The Three Features of Human Intelligence
Human intelligence seems to have at least three main features. The first is that it is extraordinarily diverse. It is clearly not limited to the ability to do verbal and mathematical reasoning. These skills are important, but they are simply
one way
in which intelligence expresses itself.
Gordon Parks was a legendary photographer who captured the black American experience in a way that few others ever had. He was the first black producer and director of a major Hollywood film. He helped found
Essence
magazine and served as its editorial director for three years. He was a gifted poet, novelist, and memoirist.
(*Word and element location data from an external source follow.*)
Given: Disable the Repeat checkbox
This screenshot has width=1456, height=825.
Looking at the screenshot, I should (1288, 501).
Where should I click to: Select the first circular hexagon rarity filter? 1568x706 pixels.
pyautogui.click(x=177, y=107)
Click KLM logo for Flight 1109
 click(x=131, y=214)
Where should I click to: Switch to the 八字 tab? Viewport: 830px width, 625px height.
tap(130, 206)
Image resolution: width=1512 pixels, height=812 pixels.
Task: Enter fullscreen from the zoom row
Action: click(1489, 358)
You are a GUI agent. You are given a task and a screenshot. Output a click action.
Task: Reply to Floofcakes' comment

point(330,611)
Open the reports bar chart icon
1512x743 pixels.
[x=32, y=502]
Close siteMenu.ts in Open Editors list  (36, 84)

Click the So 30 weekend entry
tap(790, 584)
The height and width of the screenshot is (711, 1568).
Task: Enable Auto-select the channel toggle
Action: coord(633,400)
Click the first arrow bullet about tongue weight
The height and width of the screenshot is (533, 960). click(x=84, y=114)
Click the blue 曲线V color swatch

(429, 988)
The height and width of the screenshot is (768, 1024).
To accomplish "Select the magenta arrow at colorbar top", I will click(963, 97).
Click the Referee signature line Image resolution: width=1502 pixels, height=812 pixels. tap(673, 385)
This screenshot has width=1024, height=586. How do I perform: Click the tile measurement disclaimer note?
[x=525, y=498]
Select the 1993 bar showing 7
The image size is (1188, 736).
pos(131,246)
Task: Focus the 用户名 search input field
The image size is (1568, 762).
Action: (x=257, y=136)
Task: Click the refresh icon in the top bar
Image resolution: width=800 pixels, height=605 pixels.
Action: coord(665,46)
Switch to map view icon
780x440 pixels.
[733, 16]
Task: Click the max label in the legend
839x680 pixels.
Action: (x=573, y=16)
He was a talented composer who created his own form of musical notation to write his works.
And he was professionally trained at none of this.
In fact, Gordon Parks barely attended high school. Parks’s mother died when he was fifteen, and soon after, he found himself on the streets, unable to graduate. The schooling he did get was discouraging—he often mentioned that one of his teachers told her students that college would be a waste for them since they were destined to become porters and house cleaners.
Still, he used his intelligence in ways few could match. He taught himself to play the piano and this helped him make some money to get by in his late teens. A few years later, he bought a camera from a pawnshop and taught himself to take pictures. What he learned about film and writing came largely from observation, an intense level of intellectual curiosity, and an off-the-charts ability to feel for and see into the lives of other people.
“I just kept on and on,” he said in an interview at the Smithsonian Institute, “and I had an indomitable courage as far as getting started in photography was concerned. I realized I liked it and I went all out for it. My wife at this time was sort of against it and my mother-in-law, as all mothers-in-law are, was against it. I spent this dough and decided to get myself some cameras. That’s just about what happened. I had a tremendous interest and I just kept plugging away and knocking at doors, seeking out encouragement where I could get it.”